Task goal:
Return, unchanged, the part of the records that opens with the line containing "React with the grinning face emoji" and closes with the line containing "Zoom in with", including both of those lines.

◆ ◆ ◆ ◆

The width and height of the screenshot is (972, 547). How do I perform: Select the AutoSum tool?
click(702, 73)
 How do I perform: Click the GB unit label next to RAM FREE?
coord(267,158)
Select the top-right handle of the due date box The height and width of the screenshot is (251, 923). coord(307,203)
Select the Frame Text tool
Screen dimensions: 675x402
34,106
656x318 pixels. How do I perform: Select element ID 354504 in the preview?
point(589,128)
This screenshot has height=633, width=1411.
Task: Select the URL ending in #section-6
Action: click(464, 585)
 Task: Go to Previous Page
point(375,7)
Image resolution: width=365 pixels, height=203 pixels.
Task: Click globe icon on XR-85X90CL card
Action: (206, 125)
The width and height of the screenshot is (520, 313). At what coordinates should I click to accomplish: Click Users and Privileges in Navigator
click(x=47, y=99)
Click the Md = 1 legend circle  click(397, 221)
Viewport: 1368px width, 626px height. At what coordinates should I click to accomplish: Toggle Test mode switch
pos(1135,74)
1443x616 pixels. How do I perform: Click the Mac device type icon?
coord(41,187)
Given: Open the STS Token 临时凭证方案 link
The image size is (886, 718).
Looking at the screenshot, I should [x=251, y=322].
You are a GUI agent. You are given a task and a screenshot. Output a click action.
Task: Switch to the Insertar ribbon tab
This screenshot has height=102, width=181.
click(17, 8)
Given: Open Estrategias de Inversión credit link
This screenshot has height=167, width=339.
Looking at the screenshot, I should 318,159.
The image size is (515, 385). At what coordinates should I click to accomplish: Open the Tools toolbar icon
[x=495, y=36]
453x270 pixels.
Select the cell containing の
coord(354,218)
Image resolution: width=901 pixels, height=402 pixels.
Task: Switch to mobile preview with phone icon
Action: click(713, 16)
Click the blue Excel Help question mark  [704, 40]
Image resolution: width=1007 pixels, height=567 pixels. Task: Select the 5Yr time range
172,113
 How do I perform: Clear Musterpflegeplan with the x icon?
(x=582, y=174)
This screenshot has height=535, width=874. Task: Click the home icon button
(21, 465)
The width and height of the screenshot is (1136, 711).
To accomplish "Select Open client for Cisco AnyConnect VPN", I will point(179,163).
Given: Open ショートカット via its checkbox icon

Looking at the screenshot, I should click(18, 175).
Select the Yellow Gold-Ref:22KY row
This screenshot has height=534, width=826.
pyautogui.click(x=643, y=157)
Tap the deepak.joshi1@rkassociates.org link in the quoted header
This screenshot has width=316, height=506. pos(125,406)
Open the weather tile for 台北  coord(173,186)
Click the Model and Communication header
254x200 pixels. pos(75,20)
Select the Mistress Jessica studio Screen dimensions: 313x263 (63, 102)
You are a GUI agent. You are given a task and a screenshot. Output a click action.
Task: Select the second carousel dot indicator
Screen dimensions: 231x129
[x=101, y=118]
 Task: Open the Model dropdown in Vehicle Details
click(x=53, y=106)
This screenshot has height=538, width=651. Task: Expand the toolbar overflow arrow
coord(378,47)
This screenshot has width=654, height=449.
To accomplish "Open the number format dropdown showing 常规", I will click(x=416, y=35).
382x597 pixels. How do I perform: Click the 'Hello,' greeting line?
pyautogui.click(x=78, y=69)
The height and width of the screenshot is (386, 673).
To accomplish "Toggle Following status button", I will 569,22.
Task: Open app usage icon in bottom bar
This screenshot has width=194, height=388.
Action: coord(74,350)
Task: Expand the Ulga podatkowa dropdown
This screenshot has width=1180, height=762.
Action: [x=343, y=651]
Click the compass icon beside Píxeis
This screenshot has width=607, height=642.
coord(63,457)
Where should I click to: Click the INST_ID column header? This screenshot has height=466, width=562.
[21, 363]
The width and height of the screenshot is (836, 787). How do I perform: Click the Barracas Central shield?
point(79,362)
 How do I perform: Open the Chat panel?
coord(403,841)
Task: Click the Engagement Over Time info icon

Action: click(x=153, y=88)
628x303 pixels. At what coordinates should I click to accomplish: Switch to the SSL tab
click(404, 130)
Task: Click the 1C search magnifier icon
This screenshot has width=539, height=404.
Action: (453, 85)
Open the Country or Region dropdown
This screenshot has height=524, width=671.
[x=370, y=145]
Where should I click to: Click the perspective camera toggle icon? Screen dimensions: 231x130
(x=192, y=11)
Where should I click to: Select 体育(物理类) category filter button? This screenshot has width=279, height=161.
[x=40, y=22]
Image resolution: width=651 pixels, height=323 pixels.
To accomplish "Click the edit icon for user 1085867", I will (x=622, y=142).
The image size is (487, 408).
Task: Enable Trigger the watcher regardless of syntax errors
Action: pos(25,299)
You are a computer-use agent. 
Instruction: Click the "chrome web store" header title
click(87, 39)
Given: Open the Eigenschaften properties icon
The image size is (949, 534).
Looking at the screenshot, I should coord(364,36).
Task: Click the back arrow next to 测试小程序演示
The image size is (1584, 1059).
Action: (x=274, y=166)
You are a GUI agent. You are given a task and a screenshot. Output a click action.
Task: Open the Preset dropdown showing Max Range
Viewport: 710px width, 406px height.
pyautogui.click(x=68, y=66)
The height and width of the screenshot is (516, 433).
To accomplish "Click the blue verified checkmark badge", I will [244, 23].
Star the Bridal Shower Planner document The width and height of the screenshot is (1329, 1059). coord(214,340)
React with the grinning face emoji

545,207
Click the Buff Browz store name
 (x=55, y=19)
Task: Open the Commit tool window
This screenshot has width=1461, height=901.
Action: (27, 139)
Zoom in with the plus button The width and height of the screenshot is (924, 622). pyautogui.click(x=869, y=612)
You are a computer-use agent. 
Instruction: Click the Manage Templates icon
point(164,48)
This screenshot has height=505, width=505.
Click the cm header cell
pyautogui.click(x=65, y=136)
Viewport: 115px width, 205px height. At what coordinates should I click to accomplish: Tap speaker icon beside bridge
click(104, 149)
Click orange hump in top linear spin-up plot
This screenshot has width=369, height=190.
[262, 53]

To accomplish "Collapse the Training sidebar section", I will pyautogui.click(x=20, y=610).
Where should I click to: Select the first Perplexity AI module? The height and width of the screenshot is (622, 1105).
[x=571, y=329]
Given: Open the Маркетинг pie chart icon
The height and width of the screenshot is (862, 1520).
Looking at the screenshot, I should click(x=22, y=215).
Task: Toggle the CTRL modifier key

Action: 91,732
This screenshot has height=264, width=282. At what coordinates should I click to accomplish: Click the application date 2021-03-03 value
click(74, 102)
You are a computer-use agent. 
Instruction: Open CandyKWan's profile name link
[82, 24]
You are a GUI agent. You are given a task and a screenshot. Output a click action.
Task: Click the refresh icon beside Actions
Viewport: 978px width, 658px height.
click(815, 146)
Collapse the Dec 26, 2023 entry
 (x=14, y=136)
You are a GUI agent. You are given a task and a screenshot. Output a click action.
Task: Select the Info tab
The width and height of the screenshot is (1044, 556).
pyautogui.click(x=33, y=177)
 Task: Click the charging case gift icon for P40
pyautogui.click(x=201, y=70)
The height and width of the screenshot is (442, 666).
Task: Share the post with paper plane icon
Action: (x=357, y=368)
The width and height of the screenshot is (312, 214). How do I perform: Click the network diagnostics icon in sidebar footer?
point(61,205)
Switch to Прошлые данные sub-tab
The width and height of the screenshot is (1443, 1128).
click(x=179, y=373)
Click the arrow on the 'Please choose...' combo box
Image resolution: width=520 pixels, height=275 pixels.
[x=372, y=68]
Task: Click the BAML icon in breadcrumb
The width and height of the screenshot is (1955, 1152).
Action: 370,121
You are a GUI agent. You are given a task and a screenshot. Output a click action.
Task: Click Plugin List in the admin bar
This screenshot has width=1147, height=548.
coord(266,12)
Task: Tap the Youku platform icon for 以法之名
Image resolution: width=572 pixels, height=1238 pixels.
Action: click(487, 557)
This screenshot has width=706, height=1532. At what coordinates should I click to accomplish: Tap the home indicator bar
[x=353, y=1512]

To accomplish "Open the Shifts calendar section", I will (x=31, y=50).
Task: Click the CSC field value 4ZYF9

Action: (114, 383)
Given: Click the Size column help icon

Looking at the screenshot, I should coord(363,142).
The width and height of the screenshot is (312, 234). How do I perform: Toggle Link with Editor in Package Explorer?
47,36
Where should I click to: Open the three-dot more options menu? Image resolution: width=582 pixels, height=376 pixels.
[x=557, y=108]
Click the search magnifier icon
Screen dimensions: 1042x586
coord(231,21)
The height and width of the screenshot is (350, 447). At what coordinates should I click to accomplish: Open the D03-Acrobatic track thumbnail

◆ ◆ ◆ ◆

Answer to this problem:
React with the grinning face emoji

545,207
Click the Buff Browz store name
 (x=55, y=19)
Task: Open the Commit tool window
This screenshot has width=1461, height=901.
Action: (27, 139)
Zoom in with the plus button The width and height of the screenshot is (924, 622). pyautogui.click(x=869, y=612)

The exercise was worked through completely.